Helena Fontanet, presidenta de la Confederación Empresarial del Tercer Sector, destaca que las entidades están sufriendo “como todo el mundo” el impacto de la inflación. “Las facturas de electricidad se han disparado, y esto, en recursos residenciales de atención a colectivos vulnerables, que están operativos todo el día y todo el año, es especialmente crítico. Esto tensiona la sostenibilidad de los servicios, y no hay medidas de apoyo”, explica. La Confederación cerró el jueves un acuerdo con el departamento de Derechos Sociales para incrementar un 3% este año las tarifas de parte de los servicios sociales, pero, avisa la patronal, no es suficiente para cubrir las mejoras laborales necesarias ni para garantizar la sostenibilidad del sector. “Por eso pedimos que se establezcan mecanismos de revisión anual de los precios de los servicios”, añade Fontanet, que enmarca esta reivindicación en el contexto de aumento de demanda de los usuarios ante el incremento de las situaciones de pobreza.

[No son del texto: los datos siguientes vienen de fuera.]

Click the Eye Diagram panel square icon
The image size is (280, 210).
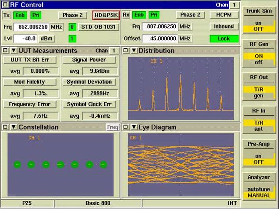[x=125, y=127]
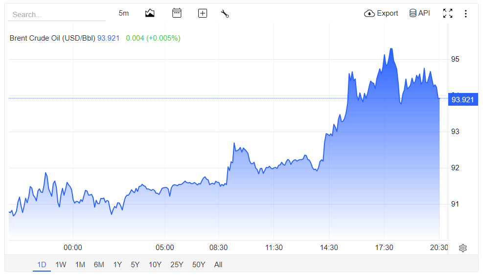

Una pobreza que afecta cada vez a más gente joven, como a un hombre de 31 años, que también prefiere el anonimato. Era entrenador de fútbol y camarero, pero a raíz de la pandemia perdió el trabajo. Duerme en la calle desde entonces y, cuando consigue reunir algo de dinero trabajando en lo que puede, lo invierte en pasar la noche en algún albergue; explica, sin embargo, que estos lugares están colapsados con tanta gente. La parroquia de Santa Anna acoge históricamente a mucha gente sin hogar, pero el perfil ha cambiado en los últimos años: ahora hay más jóvenes y más personas que tienen un techo bajo el que dormir, pero no dinero suficiente para llenar la nevera. “El encarecimiento del precio de los alimentos ha provocado que muchas personas que estaban en situación de precariedad pasen a estarlo mucho más”, explica el presidente del Banco de Alimentos. Y esto es algo que también les ha afectado a ellos, pues menos gente puede permitirse donar alimentos, y con las pocas subvenciones que tiene el Banco, no les llega para comprar todo lo que querrían. “Nuestras compras también han incrementado mucho de precio”.

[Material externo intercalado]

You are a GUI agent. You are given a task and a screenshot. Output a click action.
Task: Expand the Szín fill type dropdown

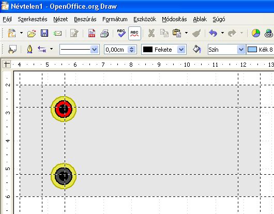241,50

La parroquia de Barcelona se queja de la falta de subvenciones públicas que tienen todas estas entidades y de que, a pesar de saberlo, el Ayuntamiento les sigue enviando a gente necesitada. “Les dicen que vengan a comer aquí, que vengan a nuestros médicos, y nosotros estamos desbordados”, explica el párroco, alegando que han llegado al límite y ya no pueden acoger a más gente. “No es tanto porque no nos ayuden, es más porque no se hacen cargo de la situación”, zanja.